Fripp and Broof are back, but the other two slots are filled by the
band's first Americans: former Talking Heads associate Adrian Belew and Chapman
stick wizard Tony Levin. Belew certainly
let the wild paranoia of David Byrne rub off on him, and never before has a
Crimson lead vocalist stood out as much as Belew does. In fact, he almost seems to stand as an equal
to Fripp here: right from the wibbly-wobbly intro of “Elephant Talk”, it’s
clear that we are in new territory. The
music is more open, more danceable, and – dare I say it – friendlier this time
around.
And speaking of that opening track, it’s so hard not to smile along as Adrian Belew shouts out those lists of alliterative synonyms, cheekily noting in the fourth verse that “these are words with a D this time”. No way would this band have been so self-referential in earlier years – now there’s your proof of evolution, right right. Then we get obsessive and unstable ramblings on “Indiscipline”, both narratively and musically, with lines like “I repeat myself when under stress, I repeat myself when under stress…” providing another nugget of black comedy, right before we’re catapulted back into instrumental madness—and be sure to marvel at Bill Bruford’s claustrophobic drumming! “Thela Hun Ginjeet” continues the theme, but even better, almost like we’ve gone further down the river in Apocalypse Now. This is the infamous true story of Adrian Belew getting mugged in London, recorded not an hour after it happened, but the constant return to that intense, adrenaline-drenched instrumental suggests both a fit of nervous sweats and some deeper meaning, almost like some kind of postmodernist piece. Serendipity is an incredible thing.
Yet, in spite of the increase in humor and whimsy, there’s no denying that this is still the super-professional and terrifying world of King Crimson. The dizzying, interlocking guitar work and polyrhythms of “Frame by Frame” and “Discipline” – the latter of which also includes some refreshing elements of African music and gamelan, of all things – is proof enough of that. The lengthy, atmospheric jam of “The Sheltering Sky” is an underrated gem, too: just listen to those gorgeous whistles and swoops and scrapes and everything else Belew can make his guitar sound like. It really does feel like lying under the clouds in a strange, empty land, and I can’t complain for a moment. Finally, the ballad “Matte Kudasai” is just untouchable, from the gorgeous verses to the bittersweet, yearning chorus, to even the mournful seagull effects Belew throws in.

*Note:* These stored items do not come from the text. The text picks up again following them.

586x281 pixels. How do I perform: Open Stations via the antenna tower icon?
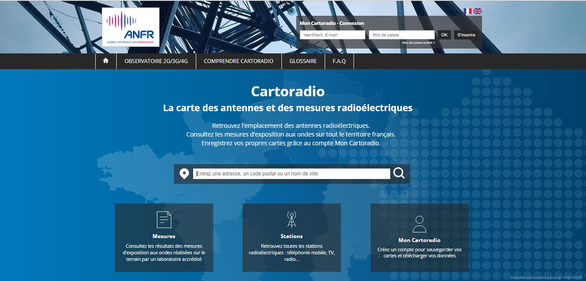click(291, 219)
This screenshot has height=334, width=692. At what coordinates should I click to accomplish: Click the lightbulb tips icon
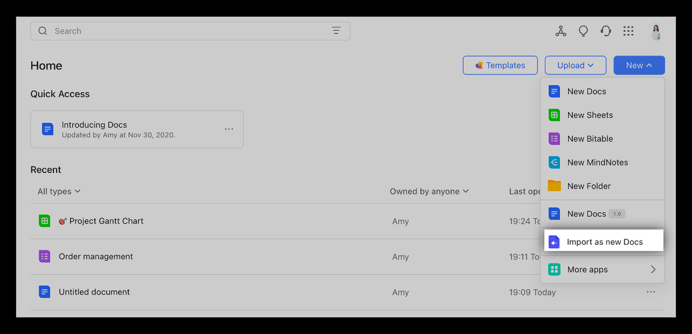click(583, 31)
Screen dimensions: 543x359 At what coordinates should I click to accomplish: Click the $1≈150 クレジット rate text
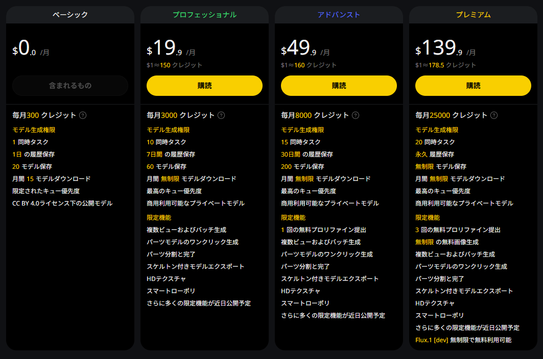click(174, 65)
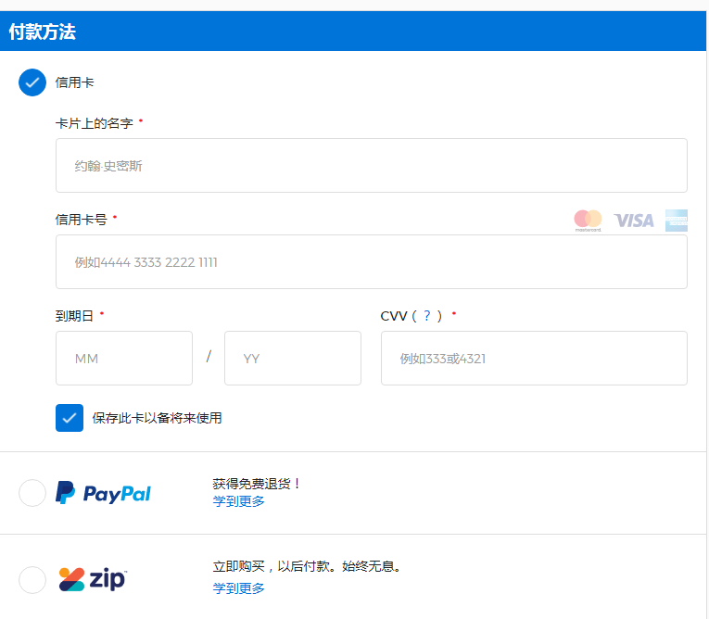Click the PayPal logo
709x619 pixels.
pos(103,493)
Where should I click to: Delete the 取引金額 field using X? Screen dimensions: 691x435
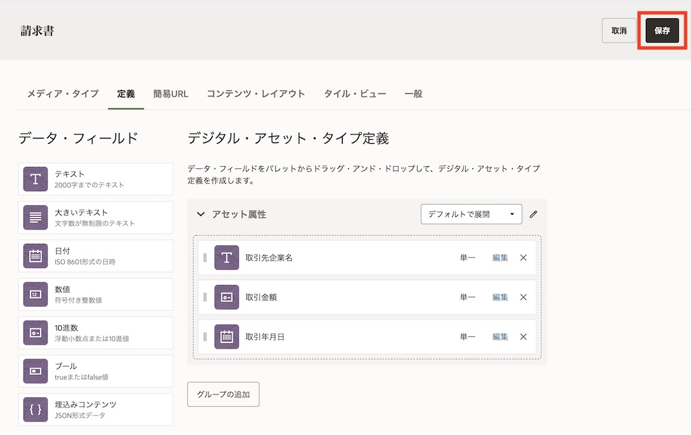coord(523,297)
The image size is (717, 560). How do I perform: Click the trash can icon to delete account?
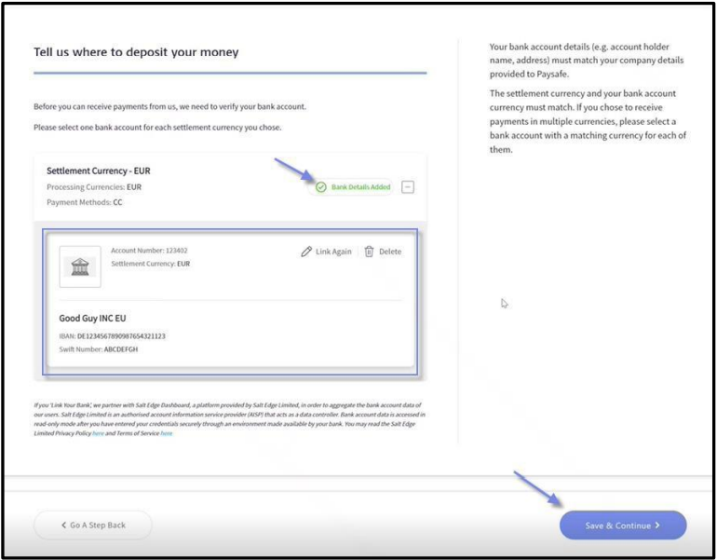click(x=369, y=252)
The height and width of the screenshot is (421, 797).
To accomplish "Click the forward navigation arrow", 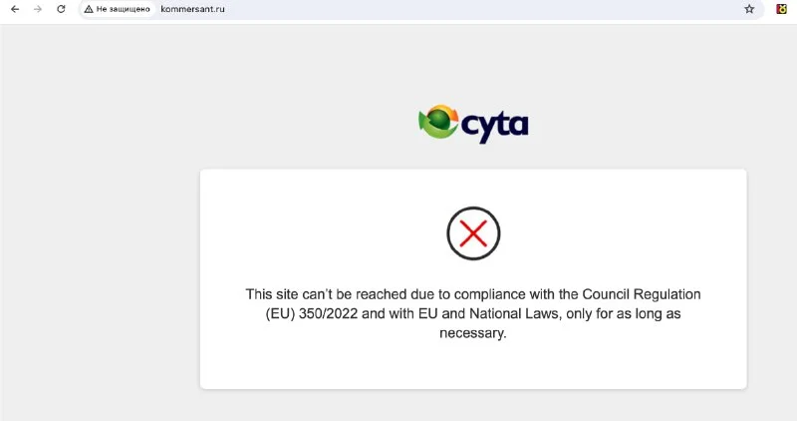I will (x=38, y=9).
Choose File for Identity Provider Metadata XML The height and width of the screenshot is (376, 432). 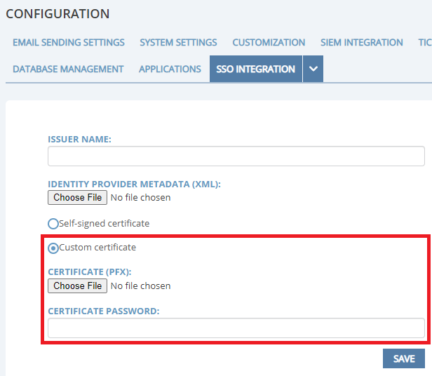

And let’s not forget Bruford and Levin: an unstoppable rhythm section, no doubt, even if the band’s new style doesn’t allow them to be the same “flying brick wall” that Bruford and Wetton were in the Seventies. No, this is a more mathematical pairing of drum and bass, allowing more space for Fripp and Belew to weave their endless knots of hyper-complex guitar calculus. Sexy it isn’t, unless you’re into some weird niches; but when the goal is a futuristic, world music-influenced engineering-meets-art project, the framework could not have been better than this. It’s a softer, more pliable and flexible grounding for the looser-in-substance, but tighter-in-form posture that the band would adopt for the remainder of the incarnation.
All in all, there’s not a second on this album that I don’t
like, and I almost rated it a ten…but something stays my hand. Is it the lack of the spiritual universality that
I feel on Larks’, or is it just the disappearance of that crunchy guitar tone
that we heard all over the Seventies’ KC?
Maybe it’s Fripp’s partial abdication of the throne. Just don’t tell him that.